Stored records:
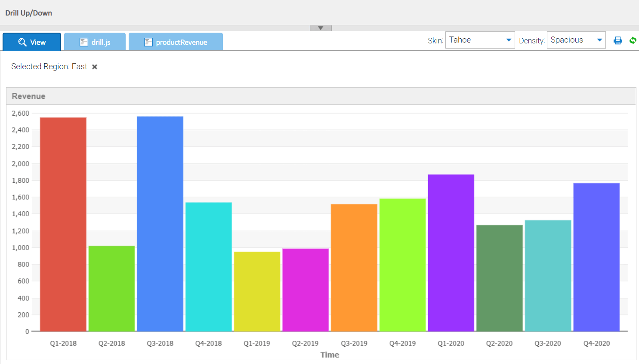Click the Selected Region: East label
Image resolution: width=639 pixels, height=364 pixels.
tap(49, 67)
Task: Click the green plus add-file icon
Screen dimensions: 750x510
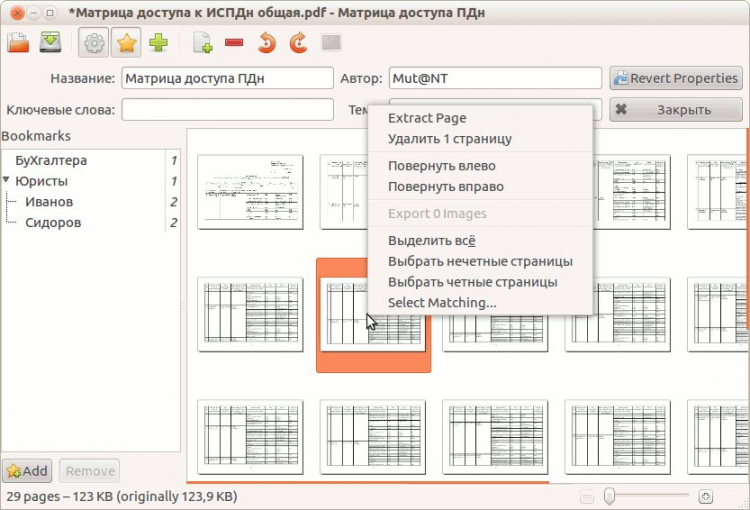Action: click(x=158, y=43)
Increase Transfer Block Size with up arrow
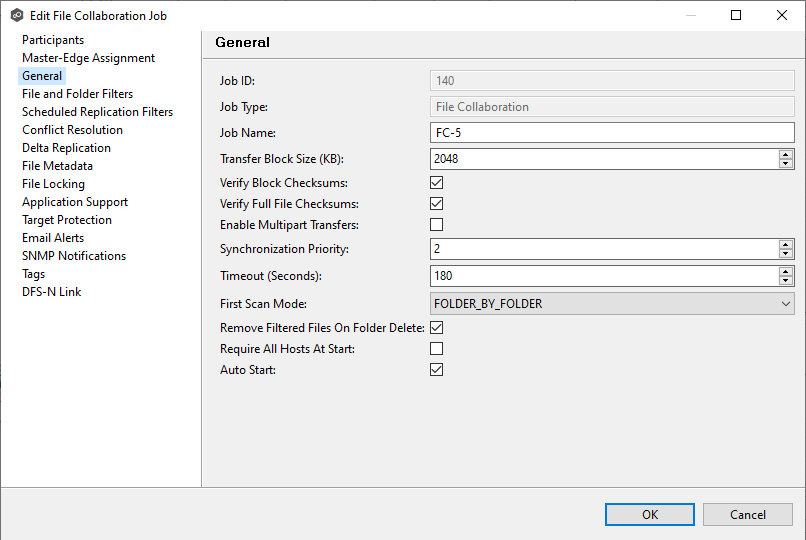The image size is (806, 540). pyautogui.click(x=786, y=154)
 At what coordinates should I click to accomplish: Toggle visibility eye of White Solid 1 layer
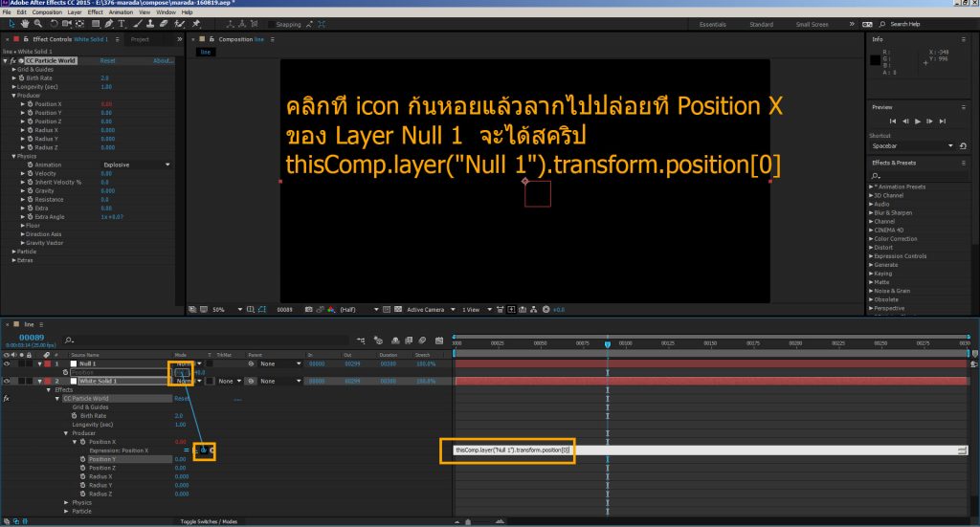(x=7, y=381)
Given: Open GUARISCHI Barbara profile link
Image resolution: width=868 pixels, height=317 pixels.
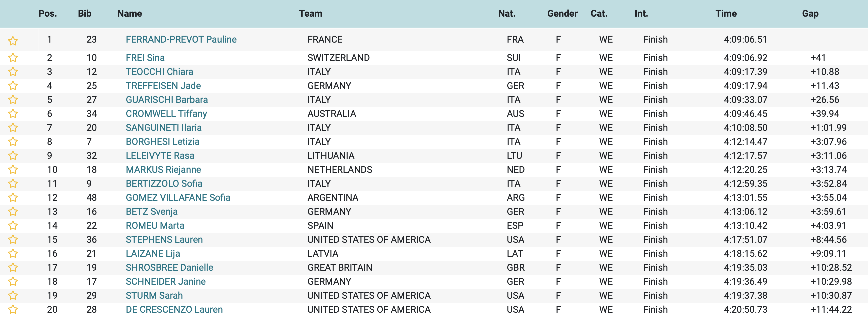Looking at the screenshot, I should pyautogui.click(x=166, y=100).
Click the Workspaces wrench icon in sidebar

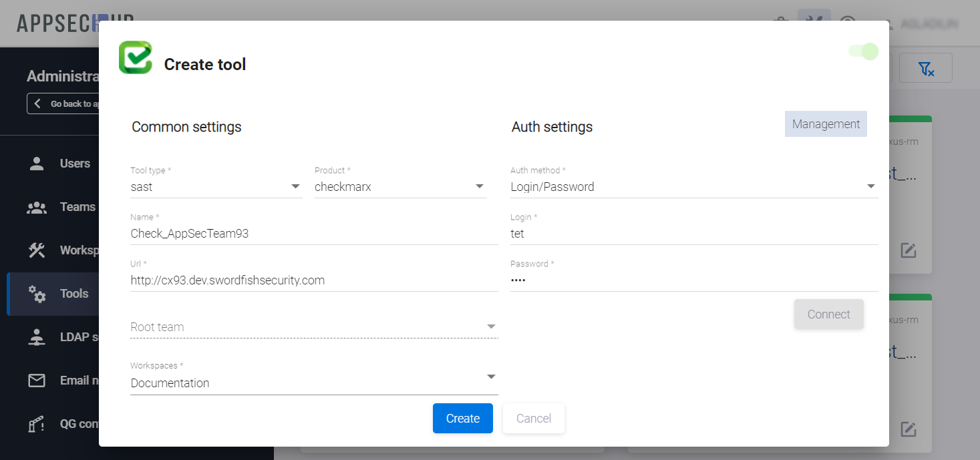tap(37, 250)
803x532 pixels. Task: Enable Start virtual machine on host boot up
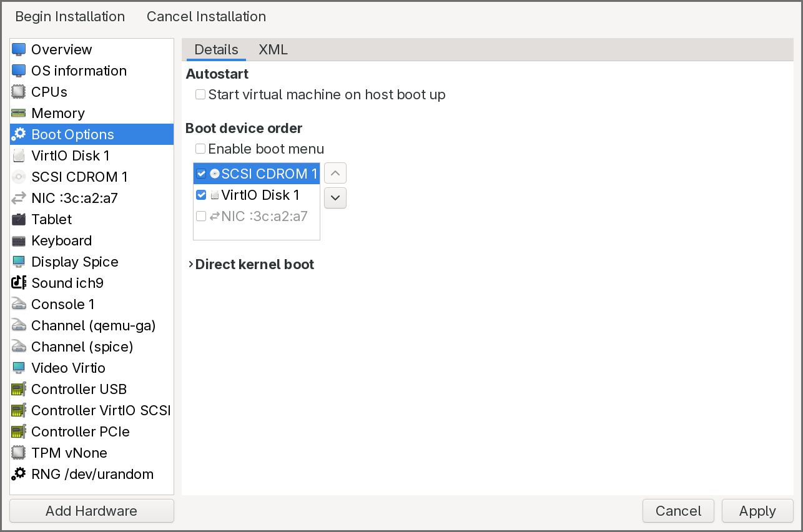pyautogui.click(x=200, y=95)
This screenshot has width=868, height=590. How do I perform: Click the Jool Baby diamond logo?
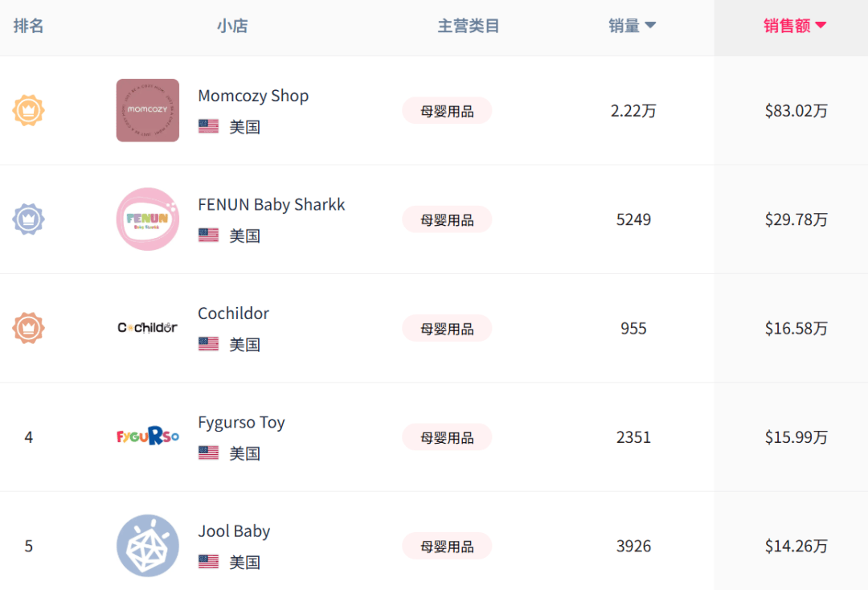coord(148,546)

Work instruction: Set down again, exactly, the lines from the one with "Click the Workspaces wrench icon in sidebar" to the last line of the data, both included and pictures excluded.

Your response:
Click the Workspaces wrench icon in sidebar

tap(37, 250)
803x532 pixels. Task: Enable Start virtual machine on host boot up
pyautogui.click(x=200, y=95)
This screenshot has width=868, height=590. How do I perform: Click the Jool Baby diamond logo?
coord(148,546)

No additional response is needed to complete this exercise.